Practice and musical thought
Teaching
Violin, viola, academic writing, practice, technique, interpretation, and musical formation, developed through more than 20,000 hours of one-to-one and ensemble work with young musicians from beginner to advanced.
Teaching is approached as a long-form education in how a pupil learns — how they listen, practise, think, and gradually become independent in thought and discipline.
Approach
Technique, critical thinking, and discipline
The work of teaching is not confined to correcting notes. It involves the formation of a critical ear, physical ease, and informed musical taste.
Lessons therefore combine close technical work with broader musical thinking, so that practice method, performance preparation, and independent musical judgement develop together.
Practice
Practice as a method
Practice is taught as a disciplined method of thought, not simply as repetition. Pupils are guided to understand why a problem occurs, how to isolate it, how to test solutions, and how to transfer that process to new passages, new repertoire, and other forms of study.
Between lessons, pupils are encouraged to listen to themselves almost as a third-party observer: recording, comparing, diagnosing, and refining. The aim is not blind obedience to instructions, but the development of young musicians who can understand a difficulty, invent solutions, and become increasingly independent.
Materials
Custom editions and bespoke books
Teaching is supported by carefully prepared materials — custom editions, practical fingerings and bowings, and bespoke books made for particular students, repertoire, or pedagogical aims.

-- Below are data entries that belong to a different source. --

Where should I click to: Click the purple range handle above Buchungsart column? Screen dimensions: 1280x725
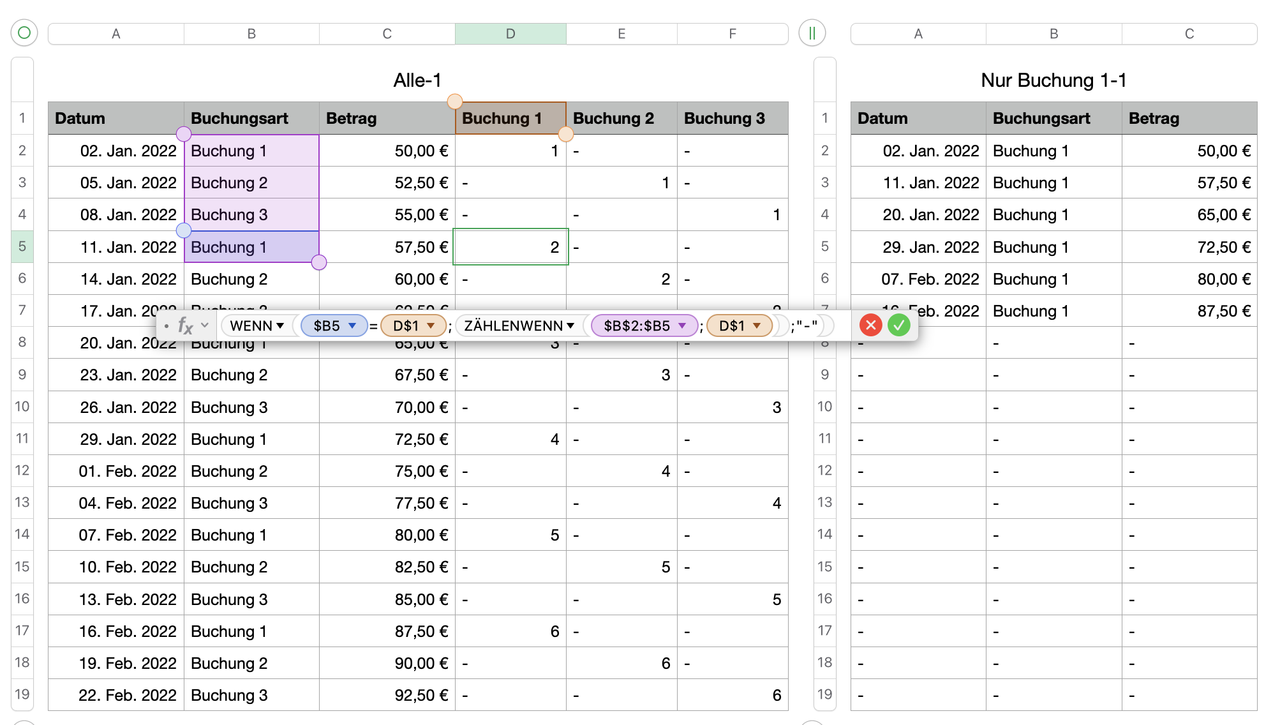184,134
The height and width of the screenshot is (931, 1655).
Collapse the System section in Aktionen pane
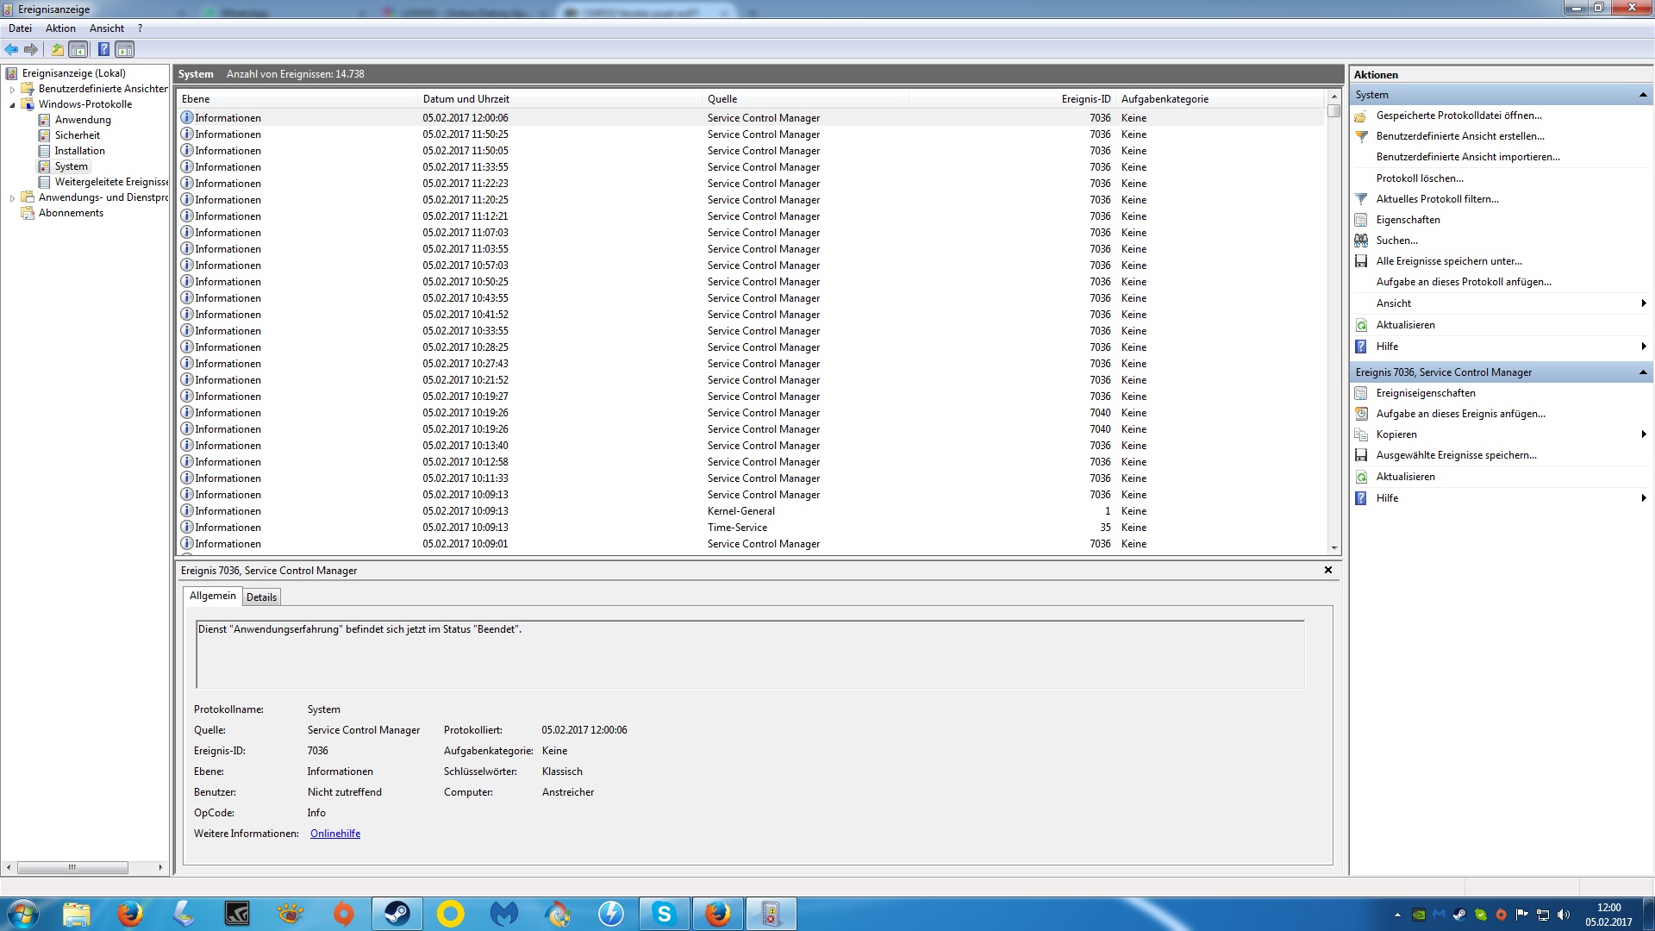click(x=1642, y=95)
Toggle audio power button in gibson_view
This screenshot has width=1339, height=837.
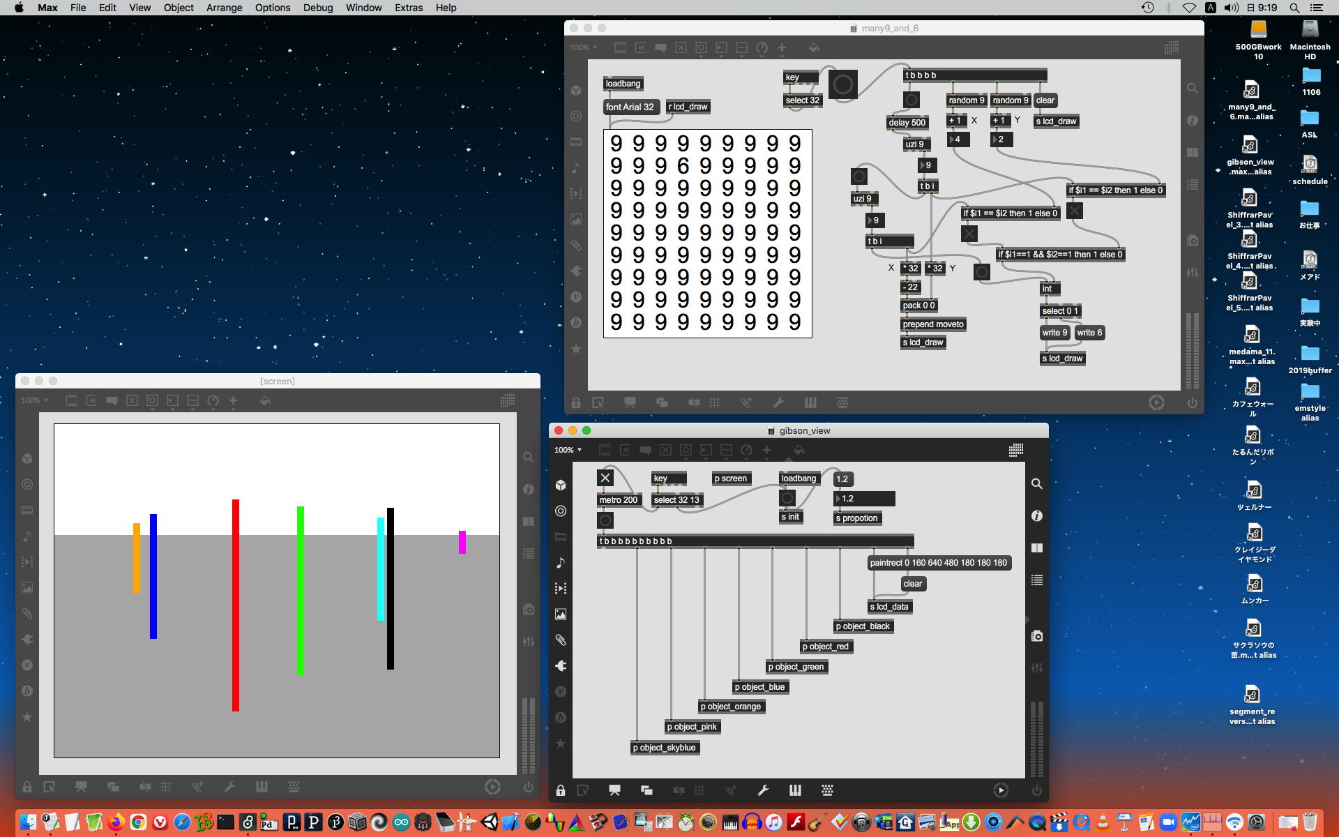(x=1037, y=790)
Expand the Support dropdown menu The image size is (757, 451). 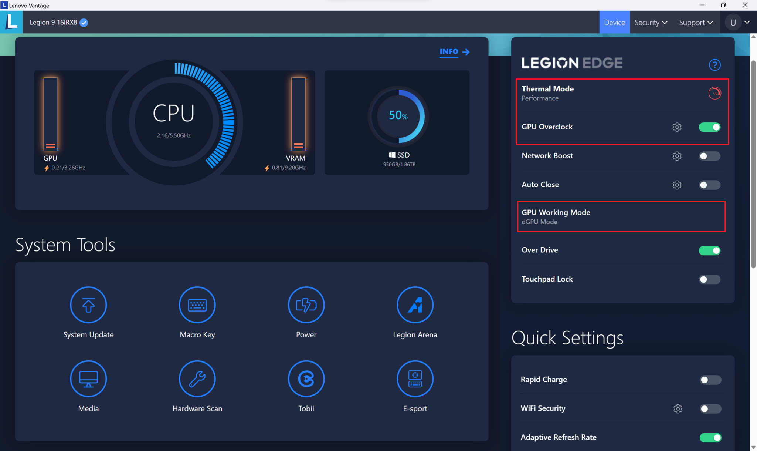pyautogui.click(x=696, y=23)
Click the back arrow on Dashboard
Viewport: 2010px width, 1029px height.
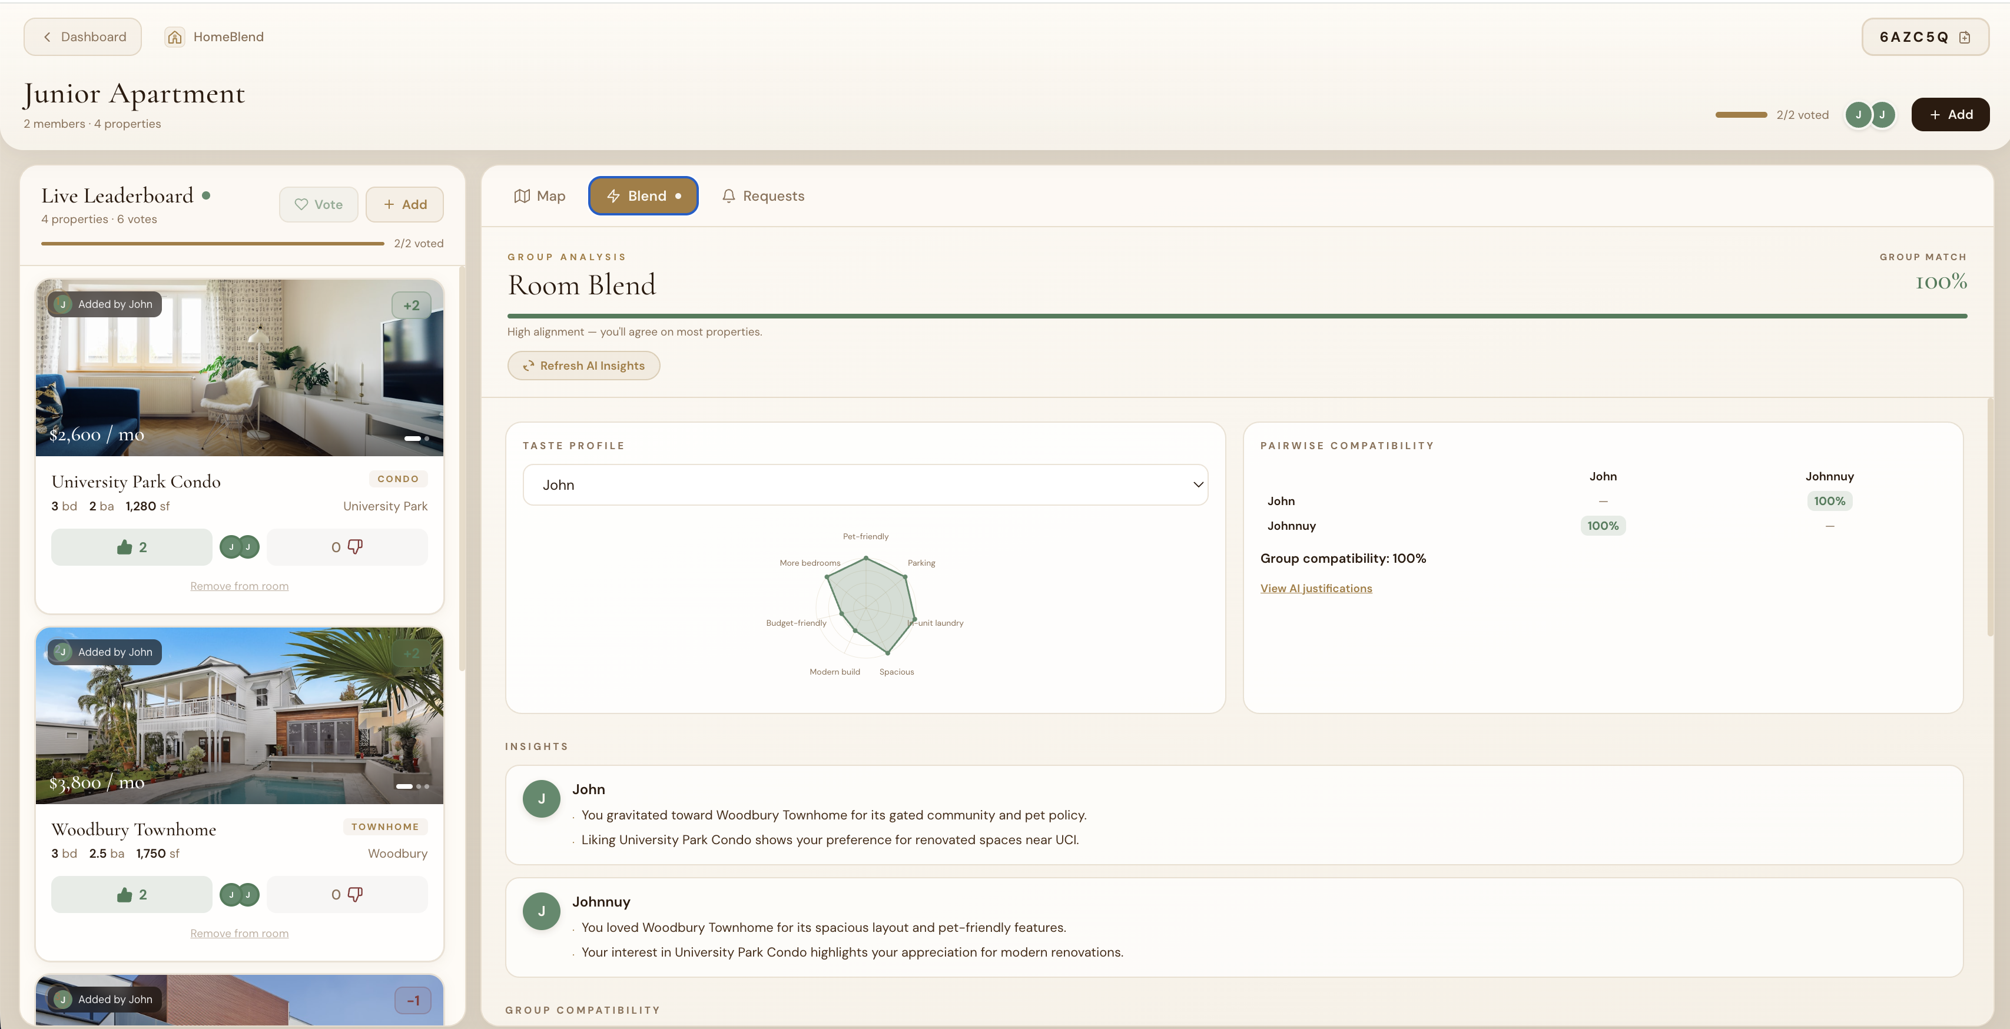47,37
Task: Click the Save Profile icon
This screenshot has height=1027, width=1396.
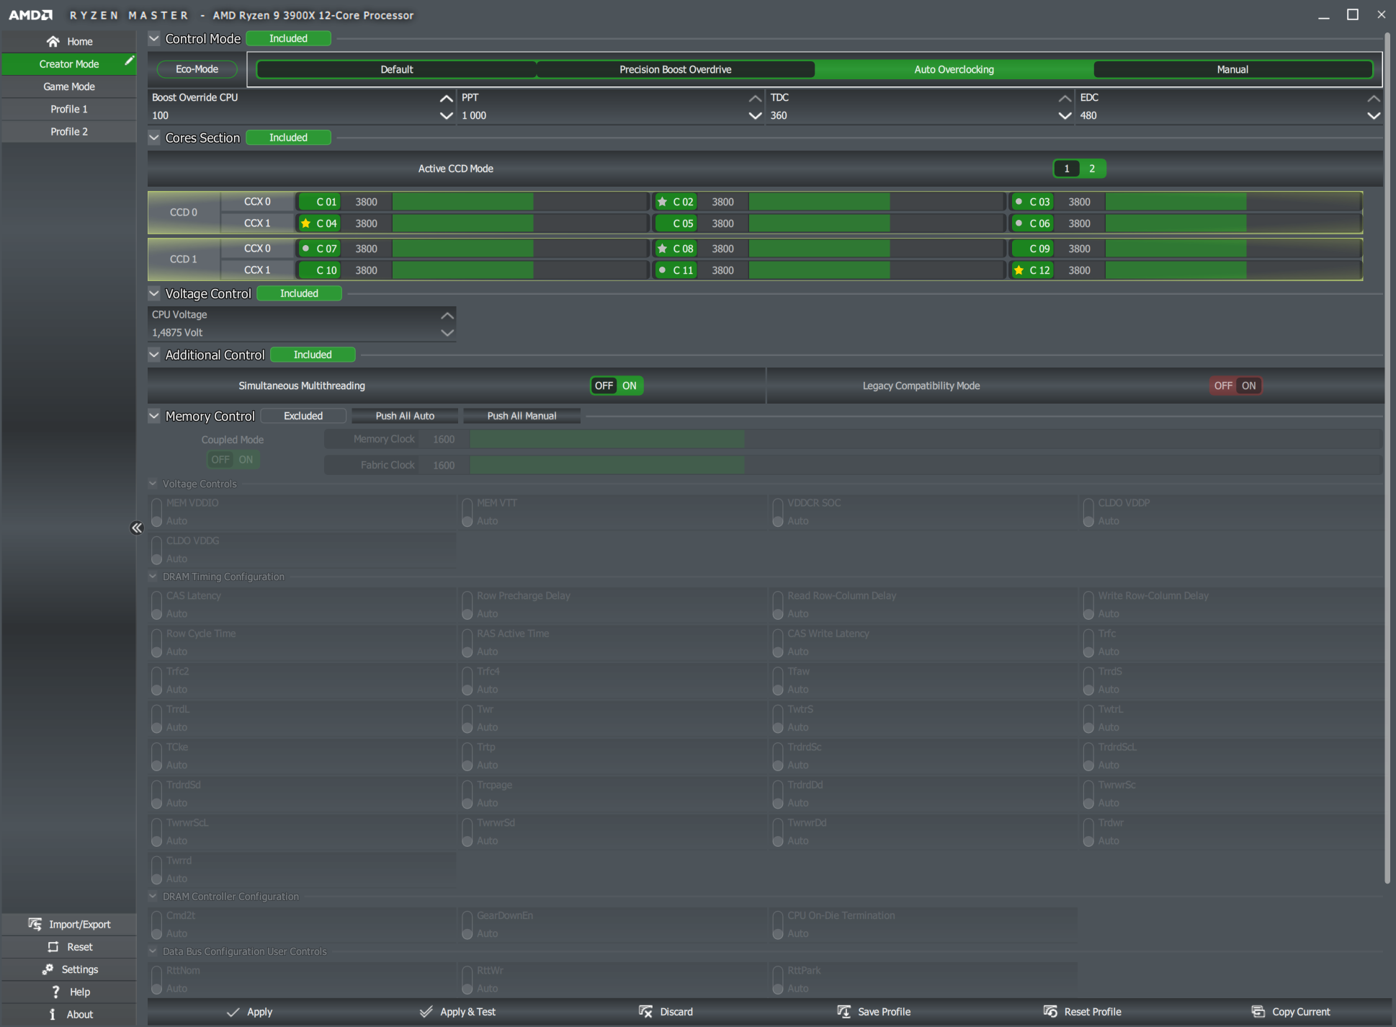Action: point(844,1012)
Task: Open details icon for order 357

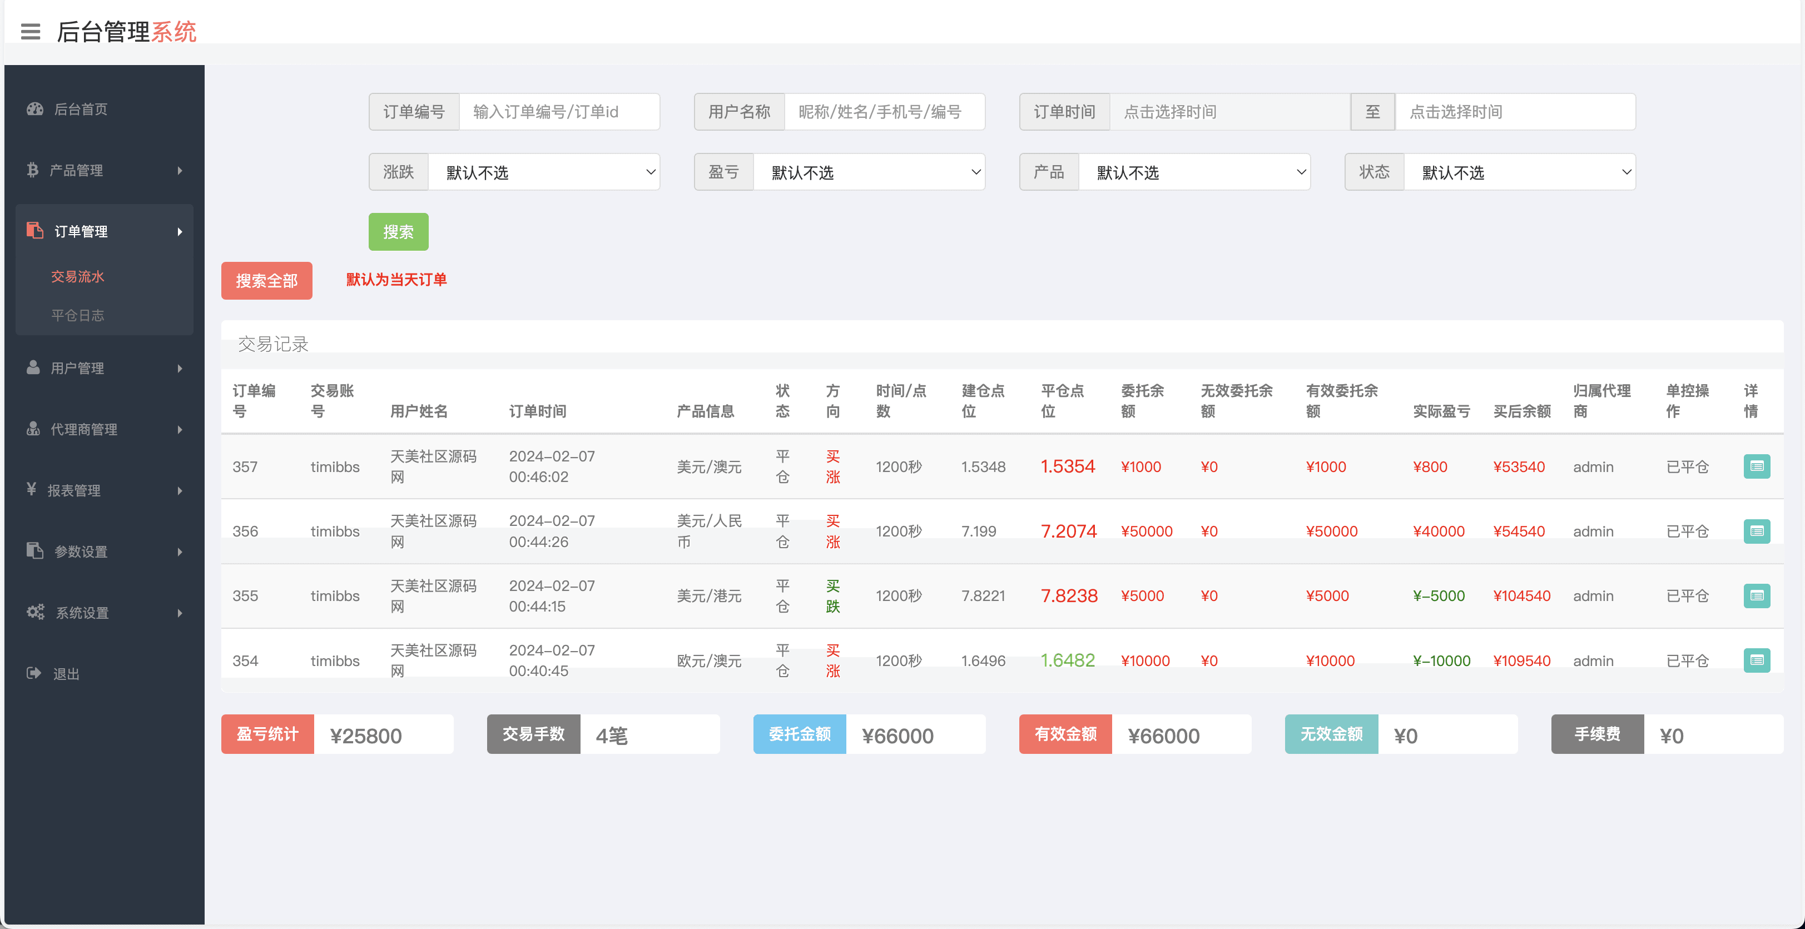Action: click(1756, 467)
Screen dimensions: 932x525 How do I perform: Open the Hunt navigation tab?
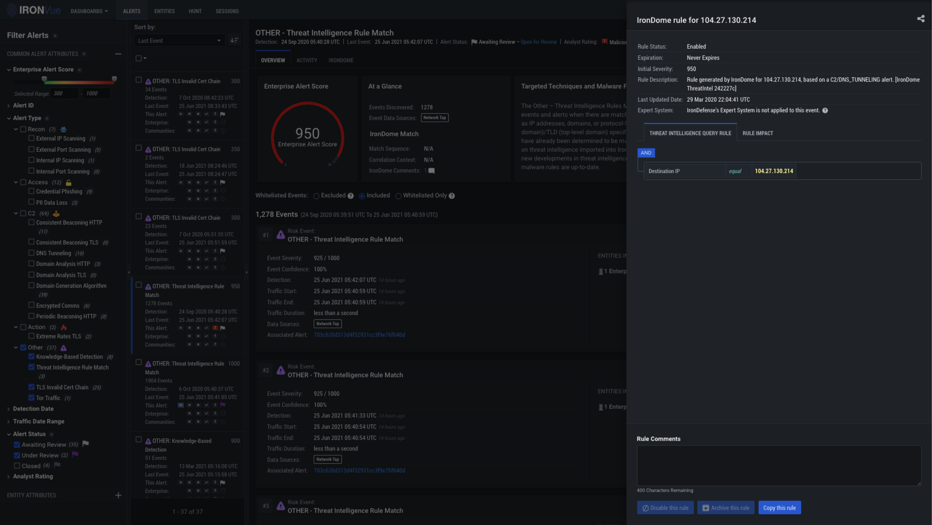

This editorial work connects teaching to performance and publishing: the score is treated not as a disposable worksheet, but as a serious object. Materials prepared with the care of a published edition help pupils approach their own work with greater attention, clarity, and musical responsibility.
Thought
Academic writing and research
Advanced students are encouraged to develop written and research skills alongside performance: learning how to organise musical ideas, use sources responsibly, cite properly, and write with clarity about repertoire, composers, style, performance, and interpretation.
With careful guidance, young musicians can learn to think and write with seriousness, precision, and intellectual independence far earlier than is often assumed.
Performance
Exams, scholarships, auditions, and concerts
Students are prepared for graded examinations, diplomas, scholarships, auditions, and ensemble work. Technical security is treated as a foundation for musical communication, not as an end in itself.
Performance preparation builds the composure and presence to remain musically convincing under pressure.
Private access
Digital Education and Repertoire Manager
Current students work between lessons through the Digital Education and Repertoire Manager (DERM), a custom-built practice-support platform giving access to lesson notes, scores, recordings, and assignments, and keeping practice guided rather than left to chance. In its first year it produced more than 1,500 lesson notes totalling over a million words, alongside 362 interactive scores that follow a student’s practice and flag where attention is needed.